Dataset items
»»
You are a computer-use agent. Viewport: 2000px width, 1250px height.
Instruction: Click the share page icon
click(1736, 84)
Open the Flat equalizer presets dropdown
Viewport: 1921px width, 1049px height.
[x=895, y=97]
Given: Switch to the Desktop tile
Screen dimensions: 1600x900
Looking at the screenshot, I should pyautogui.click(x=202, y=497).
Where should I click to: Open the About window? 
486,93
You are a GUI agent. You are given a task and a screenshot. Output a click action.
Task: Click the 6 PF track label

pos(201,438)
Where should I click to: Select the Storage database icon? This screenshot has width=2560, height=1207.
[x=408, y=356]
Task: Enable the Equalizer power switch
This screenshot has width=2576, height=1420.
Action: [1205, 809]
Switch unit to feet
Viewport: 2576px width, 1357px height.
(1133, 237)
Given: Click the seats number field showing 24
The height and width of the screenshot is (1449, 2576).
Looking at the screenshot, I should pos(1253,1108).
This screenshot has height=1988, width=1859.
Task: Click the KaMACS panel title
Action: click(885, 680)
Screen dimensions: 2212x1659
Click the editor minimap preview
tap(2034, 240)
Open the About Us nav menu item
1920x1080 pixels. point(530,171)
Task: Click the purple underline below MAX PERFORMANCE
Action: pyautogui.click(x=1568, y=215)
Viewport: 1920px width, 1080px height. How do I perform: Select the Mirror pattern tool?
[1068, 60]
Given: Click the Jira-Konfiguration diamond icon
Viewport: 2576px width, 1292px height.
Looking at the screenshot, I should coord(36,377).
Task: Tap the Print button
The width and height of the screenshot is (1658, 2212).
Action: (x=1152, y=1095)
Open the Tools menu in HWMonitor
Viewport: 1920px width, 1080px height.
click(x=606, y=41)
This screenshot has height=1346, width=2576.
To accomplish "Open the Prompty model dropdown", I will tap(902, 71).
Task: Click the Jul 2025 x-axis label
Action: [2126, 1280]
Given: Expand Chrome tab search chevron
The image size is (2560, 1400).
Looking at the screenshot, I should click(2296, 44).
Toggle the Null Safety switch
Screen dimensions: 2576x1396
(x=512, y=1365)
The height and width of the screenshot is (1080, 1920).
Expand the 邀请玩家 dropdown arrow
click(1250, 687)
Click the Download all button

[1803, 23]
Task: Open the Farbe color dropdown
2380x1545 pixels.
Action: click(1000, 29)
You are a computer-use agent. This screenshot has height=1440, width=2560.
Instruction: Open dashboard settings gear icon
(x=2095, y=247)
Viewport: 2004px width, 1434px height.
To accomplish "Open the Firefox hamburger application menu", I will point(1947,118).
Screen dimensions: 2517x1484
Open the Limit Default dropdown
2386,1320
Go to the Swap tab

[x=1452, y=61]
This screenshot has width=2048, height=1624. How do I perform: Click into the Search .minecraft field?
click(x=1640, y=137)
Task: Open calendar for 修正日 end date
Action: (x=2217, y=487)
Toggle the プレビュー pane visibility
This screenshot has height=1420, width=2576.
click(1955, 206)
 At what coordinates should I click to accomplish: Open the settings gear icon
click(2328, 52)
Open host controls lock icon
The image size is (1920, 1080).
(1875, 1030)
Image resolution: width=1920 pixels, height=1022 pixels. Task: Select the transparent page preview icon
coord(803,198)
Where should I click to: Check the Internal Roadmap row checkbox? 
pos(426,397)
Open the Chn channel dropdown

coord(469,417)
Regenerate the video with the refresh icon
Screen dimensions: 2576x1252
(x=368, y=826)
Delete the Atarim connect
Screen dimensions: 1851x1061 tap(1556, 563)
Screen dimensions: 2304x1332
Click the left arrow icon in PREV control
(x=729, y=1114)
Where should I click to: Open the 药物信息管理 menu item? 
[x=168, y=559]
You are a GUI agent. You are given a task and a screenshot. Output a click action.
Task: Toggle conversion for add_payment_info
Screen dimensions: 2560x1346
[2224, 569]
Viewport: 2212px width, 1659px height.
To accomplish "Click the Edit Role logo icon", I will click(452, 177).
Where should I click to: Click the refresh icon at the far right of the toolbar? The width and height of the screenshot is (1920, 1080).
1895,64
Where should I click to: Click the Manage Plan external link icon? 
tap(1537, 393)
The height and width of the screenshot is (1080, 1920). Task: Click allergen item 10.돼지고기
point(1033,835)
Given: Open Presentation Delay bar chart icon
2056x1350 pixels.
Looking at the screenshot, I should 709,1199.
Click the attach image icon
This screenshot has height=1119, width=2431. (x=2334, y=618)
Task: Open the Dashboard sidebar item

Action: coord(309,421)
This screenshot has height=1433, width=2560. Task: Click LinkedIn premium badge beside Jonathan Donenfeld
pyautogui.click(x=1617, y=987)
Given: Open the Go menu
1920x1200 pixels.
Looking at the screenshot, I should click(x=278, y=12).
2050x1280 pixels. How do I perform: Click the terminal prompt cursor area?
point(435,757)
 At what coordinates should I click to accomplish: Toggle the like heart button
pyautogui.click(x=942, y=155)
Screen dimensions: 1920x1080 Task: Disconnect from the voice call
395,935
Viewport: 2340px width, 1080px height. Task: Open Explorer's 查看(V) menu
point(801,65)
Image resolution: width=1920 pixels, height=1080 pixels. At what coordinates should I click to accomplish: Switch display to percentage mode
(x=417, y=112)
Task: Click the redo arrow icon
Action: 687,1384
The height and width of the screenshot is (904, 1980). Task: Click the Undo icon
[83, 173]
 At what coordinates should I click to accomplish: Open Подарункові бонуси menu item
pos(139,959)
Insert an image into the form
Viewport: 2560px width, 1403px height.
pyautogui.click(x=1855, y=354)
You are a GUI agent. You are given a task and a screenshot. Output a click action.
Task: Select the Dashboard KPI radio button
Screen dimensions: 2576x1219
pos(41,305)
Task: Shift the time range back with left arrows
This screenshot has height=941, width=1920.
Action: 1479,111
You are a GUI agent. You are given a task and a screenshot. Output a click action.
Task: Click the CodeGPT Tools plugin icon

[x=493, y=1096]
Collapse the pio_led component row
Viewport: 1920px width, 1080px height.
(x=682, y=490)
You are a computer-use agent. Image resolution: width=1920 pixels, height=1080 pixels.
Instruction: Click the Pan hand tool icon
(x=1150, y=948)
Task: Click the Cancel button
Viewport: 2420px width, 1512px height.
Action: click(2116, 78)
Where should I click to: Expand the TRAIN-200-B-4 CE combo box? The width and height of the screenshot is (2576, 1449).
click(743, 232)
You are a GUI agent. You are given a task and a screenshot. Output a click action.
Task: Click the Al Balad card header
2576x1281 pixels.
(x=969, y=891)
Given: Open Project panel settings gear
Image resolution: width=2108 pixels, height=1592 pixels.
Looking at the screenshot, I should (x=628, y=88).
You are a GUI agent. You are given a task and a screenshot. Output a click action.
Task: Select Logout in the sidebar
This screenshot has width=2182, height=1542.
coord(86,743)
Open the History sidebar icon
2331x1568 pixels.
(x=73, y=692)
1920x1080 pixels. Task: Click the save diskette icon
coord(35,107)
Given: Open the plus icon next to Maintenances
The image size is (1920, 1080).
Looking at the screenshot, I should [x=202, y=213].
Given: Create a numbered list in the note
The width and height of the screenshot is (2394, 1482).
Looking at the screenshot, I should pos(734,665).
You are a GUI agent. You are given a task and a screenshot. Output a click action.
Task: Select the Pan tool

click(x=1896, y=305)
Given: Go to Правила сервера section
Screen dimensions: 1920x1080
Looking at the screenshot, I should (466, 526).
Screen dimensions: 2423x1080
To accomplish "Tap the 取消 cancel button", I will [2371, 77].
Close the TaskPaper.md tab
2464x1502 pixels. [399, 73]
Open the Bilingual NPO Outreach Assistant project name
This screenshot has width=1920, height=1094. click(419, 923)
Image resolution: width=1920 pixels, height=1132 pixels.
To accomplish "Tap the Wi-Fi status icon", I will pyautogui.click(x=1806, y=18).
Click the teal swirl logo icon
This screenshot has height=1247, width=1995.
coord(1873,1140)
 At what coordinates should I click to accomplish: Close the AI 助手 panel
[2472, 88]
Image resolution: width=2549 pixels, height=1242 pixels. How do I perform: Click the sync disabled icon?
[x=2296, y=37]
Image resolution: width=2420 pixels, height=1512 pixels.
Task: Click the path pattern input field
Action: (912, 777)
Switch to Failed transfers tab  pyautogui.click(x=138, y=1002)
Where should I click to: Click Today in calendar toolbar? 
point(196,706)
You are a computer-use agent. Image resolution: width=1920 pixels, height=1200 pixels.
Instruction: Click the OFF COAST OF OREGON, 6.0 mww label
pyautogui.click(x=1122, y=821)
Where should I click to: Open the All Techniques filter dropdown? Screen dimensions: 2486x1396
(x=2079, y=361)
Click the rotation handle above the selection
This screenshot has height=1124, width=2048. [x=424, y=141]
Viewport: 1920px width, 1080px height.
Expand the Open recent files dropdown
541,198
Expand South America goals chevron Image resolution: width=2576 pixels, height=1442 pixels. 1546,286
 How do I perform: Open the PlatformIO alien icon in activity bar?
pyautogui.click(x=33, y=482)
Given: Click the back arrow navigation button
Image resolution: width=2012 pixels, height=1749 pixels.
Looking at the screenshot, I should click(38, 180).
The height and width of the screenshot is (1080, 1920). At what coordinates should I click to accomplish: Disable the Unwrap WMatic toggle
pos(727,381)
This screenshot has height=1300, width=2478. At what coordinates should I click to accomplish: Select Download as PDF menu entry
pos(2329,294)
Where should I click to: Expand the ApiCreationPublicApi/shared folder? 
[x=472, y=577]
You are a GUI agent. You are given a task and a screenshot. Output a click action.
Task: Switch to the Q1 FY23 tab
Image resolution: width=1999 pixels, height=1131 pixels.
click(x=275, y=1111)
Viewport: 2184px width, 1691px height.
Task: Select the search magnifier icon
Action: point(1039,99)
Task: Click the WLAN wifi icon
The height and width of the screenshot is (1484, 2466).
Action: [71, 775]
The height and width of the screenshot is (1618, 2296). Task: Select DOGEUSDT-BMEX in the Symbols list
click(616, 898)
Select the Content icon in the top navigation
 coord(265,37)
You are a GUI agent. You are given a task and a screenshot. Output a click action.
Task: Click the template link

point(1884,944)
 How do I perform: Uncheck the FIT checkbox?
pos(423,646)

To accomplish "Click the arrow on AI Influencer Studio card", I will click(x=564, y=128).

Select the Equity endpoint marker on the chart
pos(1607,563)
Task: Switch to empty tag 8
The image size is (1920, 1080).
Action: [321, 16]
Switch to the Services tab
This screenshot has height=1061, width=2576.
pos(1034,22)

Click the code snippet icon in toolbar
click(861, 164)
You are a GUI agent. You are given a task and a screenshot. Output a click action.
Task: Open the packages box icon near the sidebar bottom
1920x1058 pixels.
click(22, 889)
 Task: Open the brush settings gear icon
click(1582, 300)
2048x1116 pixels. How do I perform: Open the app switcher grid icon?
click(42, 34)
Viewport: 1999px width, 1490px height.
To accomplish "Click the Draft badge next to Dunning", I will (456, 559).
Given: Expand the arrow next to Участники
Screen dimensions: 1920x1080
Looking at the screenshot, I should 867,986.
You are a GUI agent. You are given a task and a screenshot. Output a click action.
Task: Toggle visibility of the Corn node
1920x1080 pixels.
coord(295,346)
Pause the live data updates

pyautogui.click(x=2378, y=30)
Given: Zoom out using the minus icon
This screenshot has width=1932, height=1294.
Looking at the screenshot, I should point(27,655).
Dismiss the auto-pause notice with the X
««
Your task:
Find each line above that contains "computer", and copy those lines.

Result of the exercise:
You are a computer-use agent. Viewport: 2000px width, 1250px height.
You are a computer-use agent. This screenshot has height=1440, width=2560.
You are a computer-use agent. Image resolution: width=1920 pixels, height=1080 pixels.
You are a computer-use agent. Image resolution: width=1920 pixels, height=1200 pixels.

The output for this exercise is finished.